Hi.

I am weighing my options here. The last time I used Mikrotik Routers was for a Point to Point Link, including VPN Tunnelling, and failed attempt at a hotspot, and that was at least 11 years ago!

My customer has a Ubiquity Unifi AP (that was not configured properly), which is giving anybody Unlimited Time, Unthrottled Bandwidth, Uncapped Traffic on their public Hotspot. {I did not set it up, and the controller machine was reloaded with no backup of the controller configuration, so it will need to be reprogrammed from scratch anyway} They are a Restaurant / Vip Lounge, etc. Some people park in the street, or come in, don't order anything, and just suck the bandwidth (with all the traffic they generate, the ping RTT for the 1st hop after the ADSL router goes up from 30ms to 30 seconds or more!).

They have another section that is further away from the Unifi AP, that also needs to be a hotspot.
So I thought something along the lines of :
Remove their Unifi AP (and sell it, to recoup some of the cost).
Install 2 Mikrotik AP's (1 in each section)

The Hotspots will then be configured:
1) Firewalled on the AP so that the hotspot users cannot access the Internal Network. (The Public Hotspot, and their Internal Network Share the same ADSL Line). They can only access the Gateway and the Internet.
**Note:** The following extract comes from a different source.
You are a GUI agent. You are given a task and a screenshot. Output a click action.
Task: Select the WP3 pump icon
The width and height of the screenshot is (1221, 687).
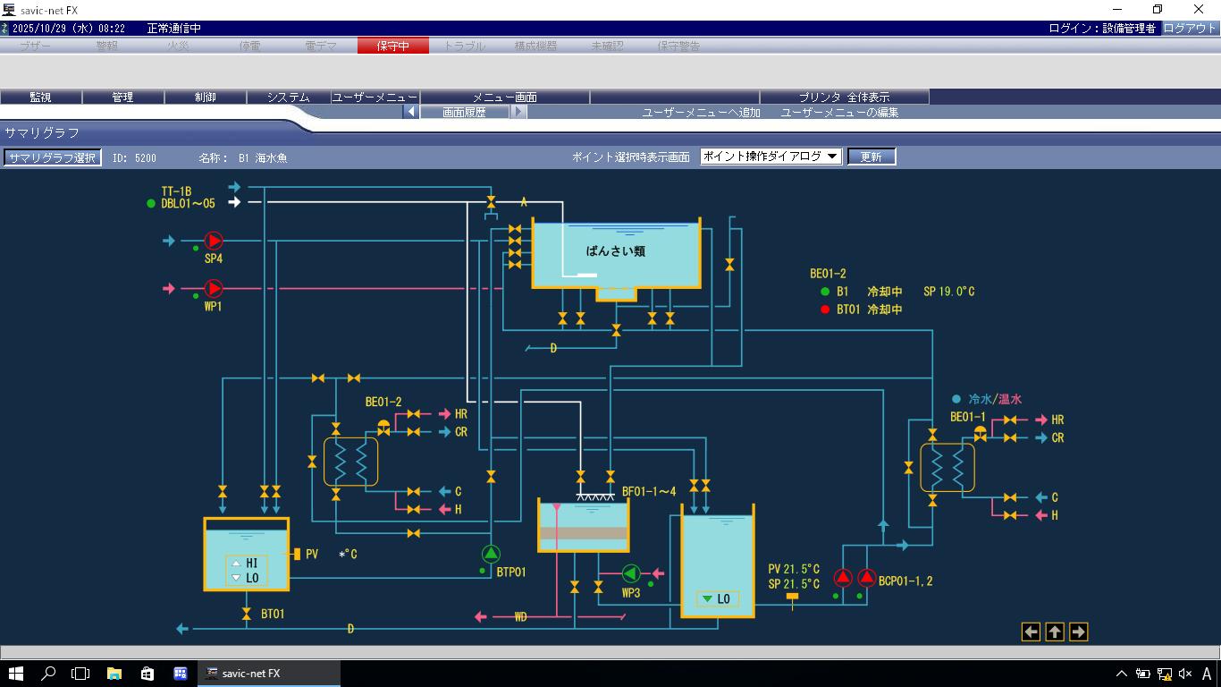tap(631, 573)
Also blocking Inter Client Traffic.
2) Hotspot Trial Account for people to use (giving anybody that comes access for 20 minutes, or 50MB, Bandwidth limited to 2Mbps for all the trial users in the pool)
3) Have Regular users (vouchers) generated, that if the customer is staying longer, and is actually spending money, that the waiter gives them a voucher with username/password for additional time/data.

There are just 1 or 2 things ,
1) With the Trial User, will each Mac Address be given it's own traffic limit and time limit (matching what was set in the user manager), or do all trial users share a portion of those limits?
2) In the Licence for Level 4 (which is on the AP's I want to get), you are limited to 200 Active Hotspot Users, and 20 User Manager Active Sessions. If the 20 Active Sessions is exceeded, I expect it will not allow any more connections (until some are released)
. Is each concurrent Trial access considered a seperate active session?
. If the Time/Traffic for the Trial user (or other user) is Exceeded, does the Mikrotik send a Close session to release that Session (so that somebody else can now use one of those 20 sessions)?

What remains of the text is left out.